Figure out your employee value proposition. Do you understand what inspires your workforce to do their jobs each day? Knowing this will inform your brand efforts and help engage your prospects. Perhaps your team loves the free-spirited culture or your mentorship opportunities. If you don’t know, ask. InMobi, a performance-based ad network in India, surveyed 1,000 employees to learn what they valued about their workplace. When the company discovered its culture and practices set it apart, it was able to build employer brand campaigns around those concepts.
InMobi created a number of videos showcasing work life there, blogged about its culture and employee value proposition, and encouraged employees to get active on social. Its efforts caught the attention of the media, resulting in several favorable stories. Within six months InMobi saw applications increase fivefold. Interestingly, the jump in applications didn’t bring in a rush of lower-quality candidates. In fact, it was just the opposite — the company reports that because of its efforts, it’s attracting candidates of a higher caliber.
Speak to your audience (like a human). Once you know what to communicate, make sure you’re sending the right message to the right people. Consider SAP. To target more young tech workers, SAP revamped its career page, increasing visuals, adding 40 videos featuring employee stories, and tailoring content to students, graduates, and professionals. “Life at SAP,” a social media campaign designed to show rather than tell what it’s like to work at the company, engages prospects on Facebook, Twitter, LinkedIn, Instagram, and YouTube. SAP now has a thriving talent community with more than 550,000 members, giving the company a well-stocked pipeline of potential new hires.

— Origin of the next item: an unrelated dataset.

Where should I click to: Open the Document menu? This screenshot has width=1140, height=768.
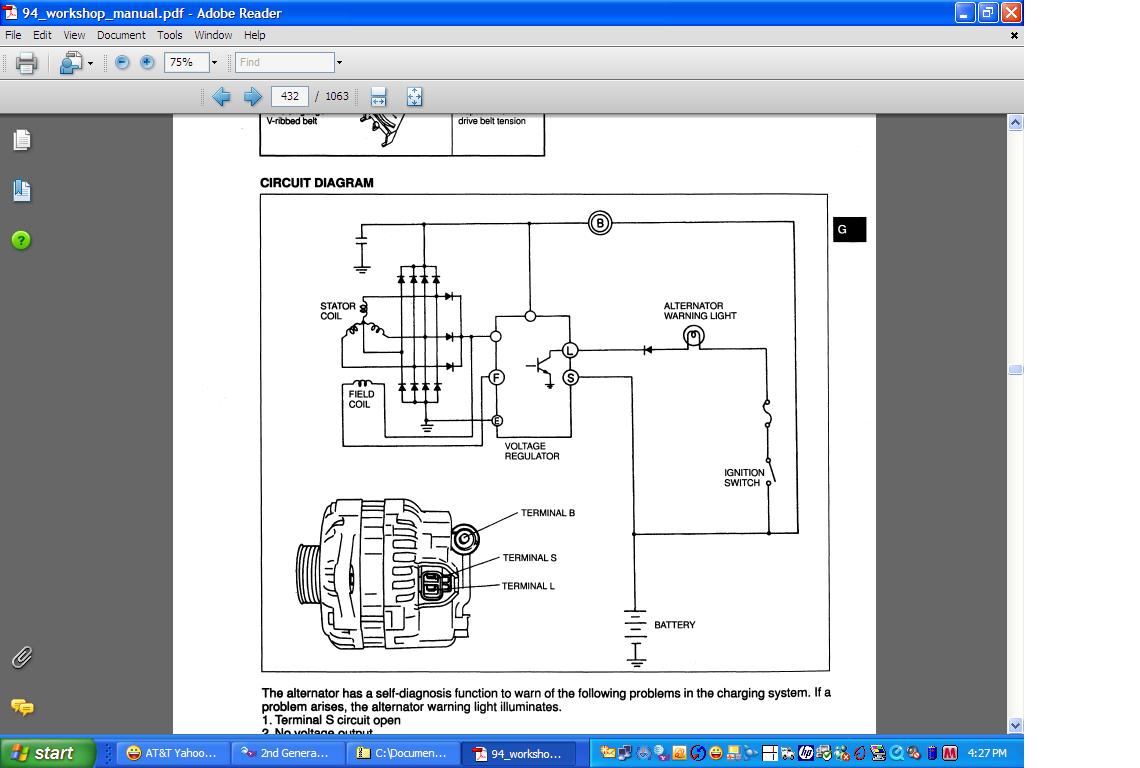pos(120,35)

Similarly, GE launched a funny ad campaign to give GE Digital’s employer brand a boost among tech workers. Featuring a fictional techie named “Owen” whose friends and family are struggling to understand that he has landed a tech job at a manufacturing company, the ads both humanize the company and show there’s more to GE than we assume. More than 800,000 people have viewed the ads on YouTube, and some candidates have told GE they applied immediately after seeing them.
Mobilize your biggest fans. When you’re ready to share, don’t forget your best brand ambassadors: your employees. Arm them with great content — images, stories, videos, tweets, GIFs, articles — encourage them to share, and amplify their efforts.
Part of Cleveland Clinic’s Middle East expansion plans included creating video job descriptions to attract prospective employees and show them what it is like to work for the clinic and to work in the Middle East. The talent acquisition team uploaded the videos to YouTube, tracked which hiring managers shared the videos, and shared the results in an email, creating a competition as everyone tried to out-share each other.
Get executive buy-in. The storytelling must come from the top. The difference between mediocre and great employer branding often is executive involvement. When the C-suite publishes or shares on social, it sets the tone for the entire organization.
At Cisco, part of an effort to energize the employer brand on social media included #IChoseCisco, a campaign encouraging employees to create content around the hashtag. Executives all the way up to CEO Chuck Robbins participated; Robbins posed in a photo with a young employee holding a sign that reads, “#IChoseCisco because…the CEO supports innovative ideas — even from interns!” Cisco’s efforts significantly boosted its social following, are driving traffic to its jobs site, and helped it train its recruiters on the value of social media.
As we look ahead to increased competition for skilled workers, we expect companies that understand, develop, and communicate their employer brand to come out on top. Just ask GoDaddy and its new tech hires. What we now know is that this one move could save millions.